Gunnar Jarring, memleketi İsveç'te, Hindistan, Sri Lanka, İran, Irak, Pakistan,
Amerika Birleşik Devletleri, Birleşmiş Milletler ve Sovyetler Birliği'nde görevlerde bulunmuş seçkin bir bilim adamı ve diplomattır. Dr.
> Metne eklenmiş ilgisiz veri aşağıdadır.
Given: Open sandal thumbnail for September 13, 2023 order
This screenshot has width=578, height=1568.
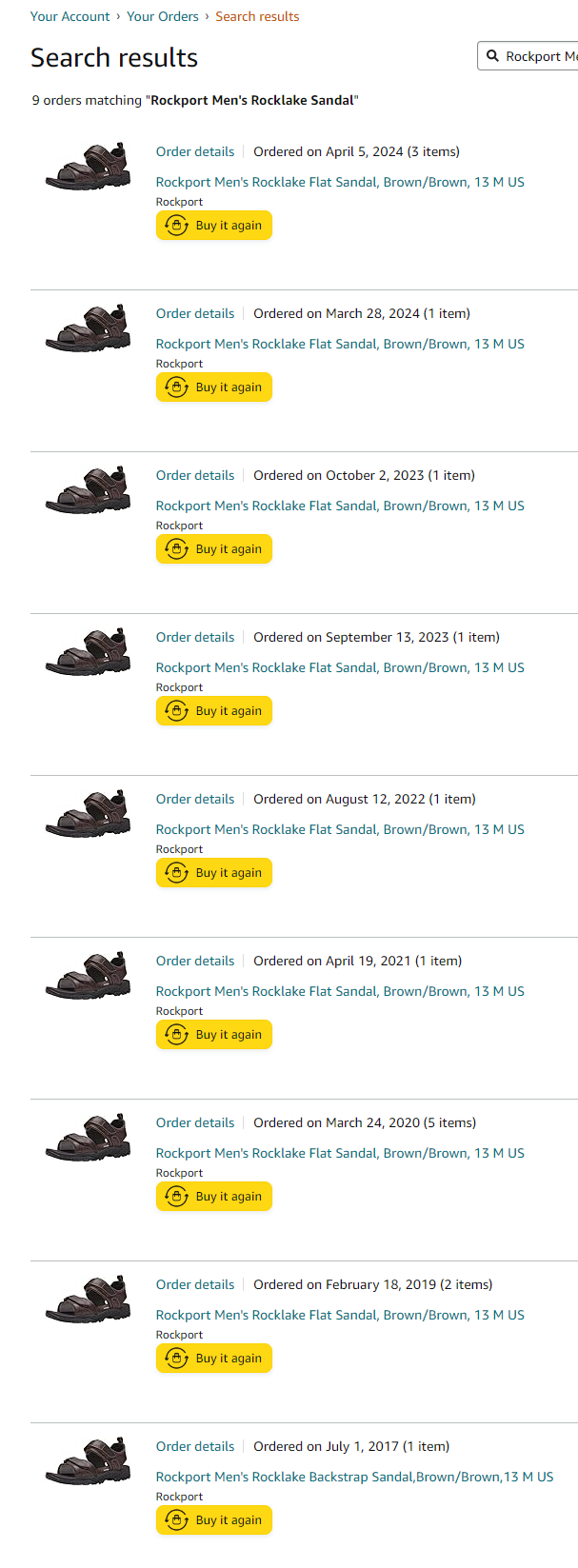Looking at the screenshot, I should pyautogui.click(x=89, y=652).
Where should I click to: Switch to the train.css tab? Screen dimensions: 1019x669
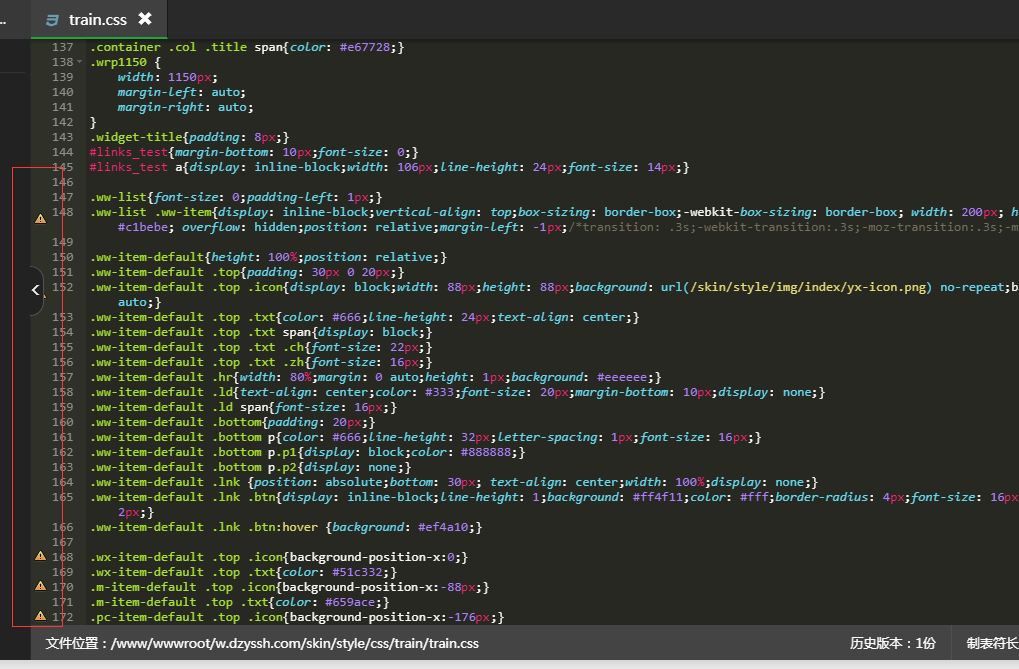pos(97,19)
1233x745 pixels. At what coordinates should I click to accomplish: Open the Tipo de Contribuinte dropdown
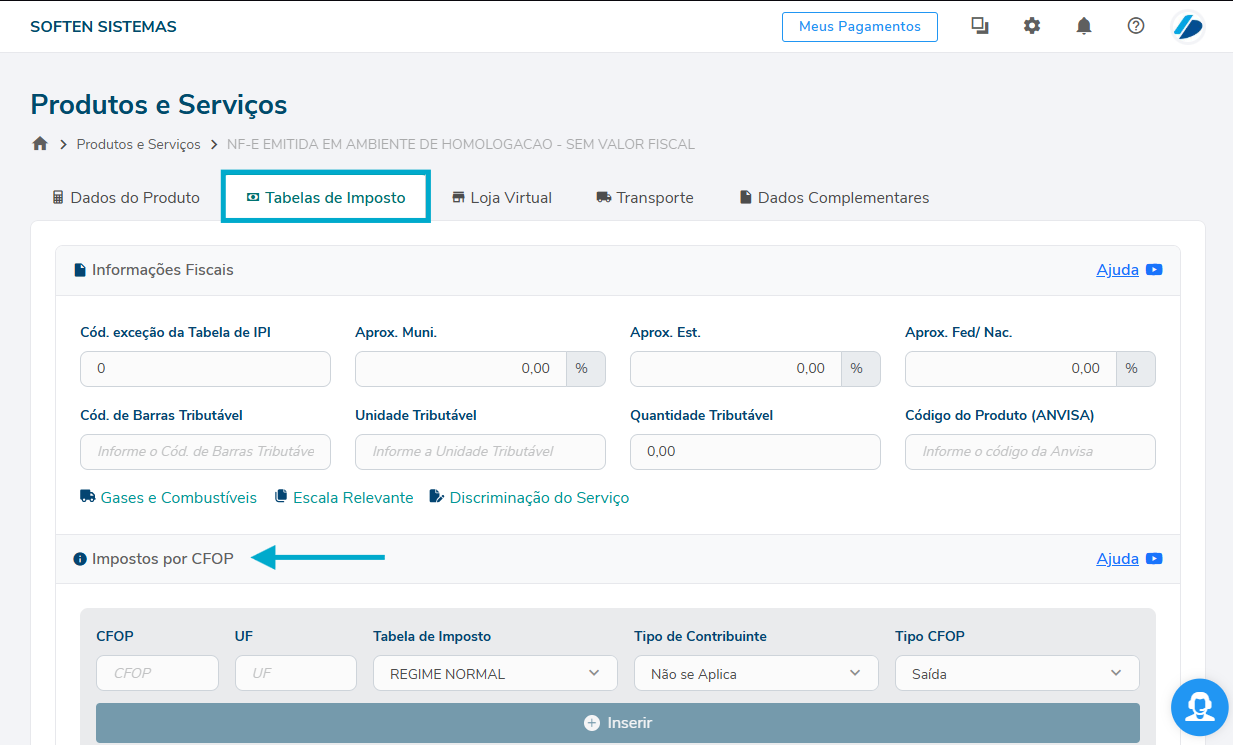756,673
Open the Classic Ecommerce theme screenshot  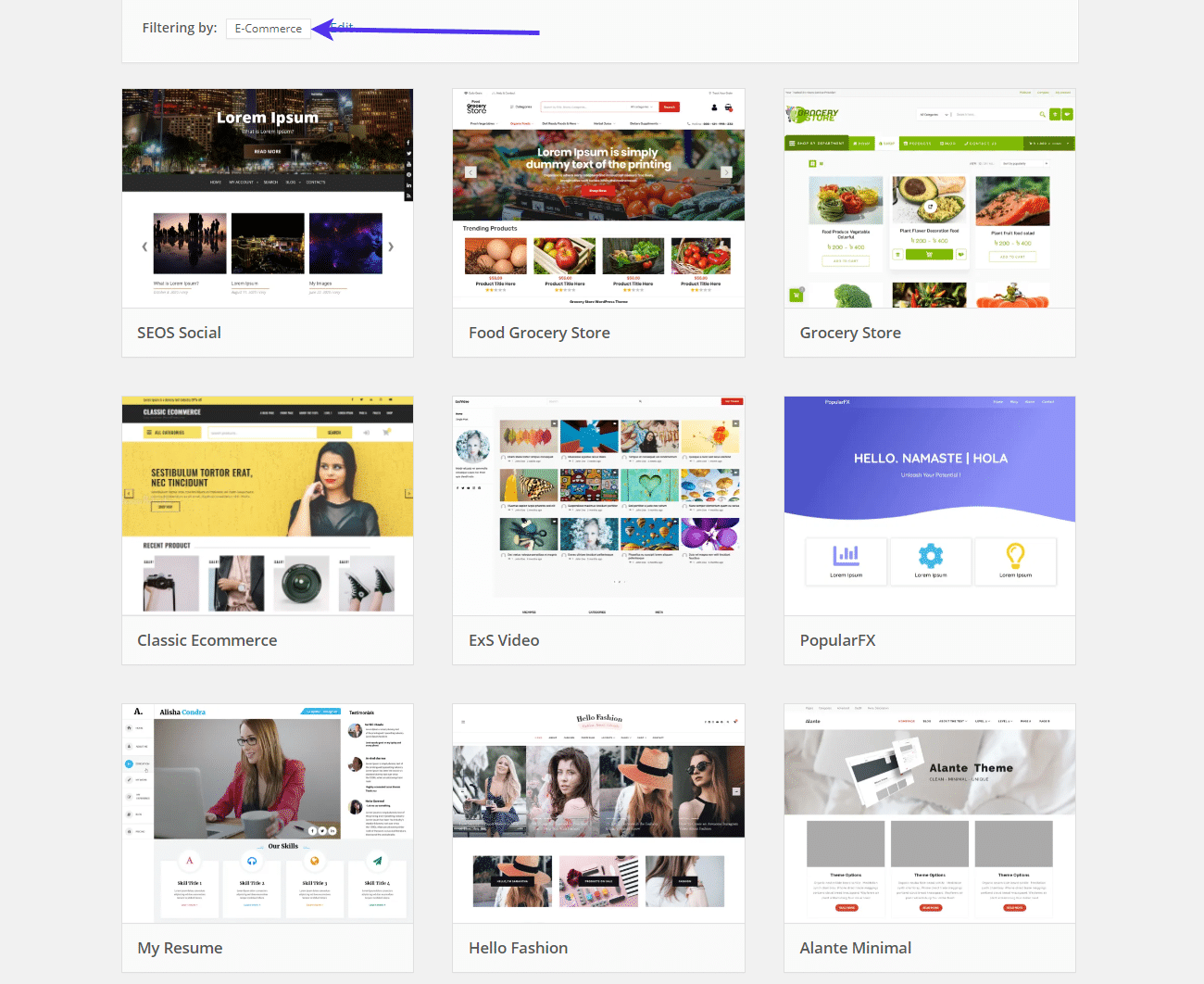point(268,506)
Jarring'in Doğu Türkistan ve onun başlıca Türk dili ve edebiyatı üzerine birçok eseri bulunmaktadır:

An Eastern Turki-English Dialect Dictionary, A Tall Tale from Central Asia, Literary Texts from Kashgar, ve On the Distribution of Turk Tribes in Afghanistan. İsveçli diplomat ve Türkolog Gunnar Jarring (1907-2002), Türkoloji bilimini seçmesini kendi kitabında (Gunnar Jarring, Kaşgar'a Dönüş (Return to Kashgar), Günümüz Orta Asya Anıları, İsveççe’den İngilizceye çeviren: Eva Claeson, Duke Üniversitesi Yayınları, Durham 1986) şöyle anlatmaya devam eder;

Ocak ve Şubat 1929'da Budapeşte'de Lajos Fekete'den Türk diplomasisi üzerine yoğun bir kurs alarak genel Türkoloji eğitimimi genişlettim ve orada, o zamanlar Türk-Doğu araştırmaları alanında önde gelen bir isim olan Gyula Németh ile tanıştım. Birkaç yıl önce vefat edene kadar kendisiyle yakın temas halinde kaldım. Fekete, Birinci Dünya Savaşı'nda Rusya'da esir olarak geçirdiği uzun yıllar boyunca Türkçe öğrenmişti; burada bir Macar olarak Türk savaş esirleriyle birlikte konaklamıştı ve zamanını hem pratik hem de teorik olarak modern Türkçede kapsamlı bir eğitim alarak değerlendirmişti. Daha sonra Türk diplomasisinin önde gelen uzmanı oldu.
Berlin ve Budapeşte'deki çalışmalarım, yaşam standardım günümüz öğrencilerinin imkânsız ve kabul edilemez bulacağı kadar ekonomik olmasına rağmen, yetersiz kaynaklarımı çok tüketmişti. Berlin'de, Alexander Platz yakınlarında tahtakurusu istilasına uğramış kiralık odalarla geçirdiğim iki maceradan sonra, Windsor adlı mütevazı, ucuz ama temiz bir otele yerleştim. Stettiner Bahnhof'un yakınında, tüm İsveçlilerin buluşma yeri olan Hotel Nordland'ın yanındaydı. Windsor'ın en üst katındaki penceremden, meşgul garsonların zengin misafirlere büyük gümüş kaplı tepsilerde yemek taşıdığı Hotel Nordland'ın kaldırım kafesine bakabiliyordum. Bazen geçim seviyesinden daha fazlasıyla yaşamak canımı acıtıyordu ama genel gelişimime kesinlikle katkıda bulunuyordu. Budapeşte'de, Krisztina tér'den çok da uzak olmayan Buda'da bir Macar aileden bir oda kiralayabildim. Ocak ve Şubat aylarında hava çok soğuktu ve ısıtma çok azdı. Çalışmamı genellikle yatakta kıvrılmış bir şekilde yapıyordum.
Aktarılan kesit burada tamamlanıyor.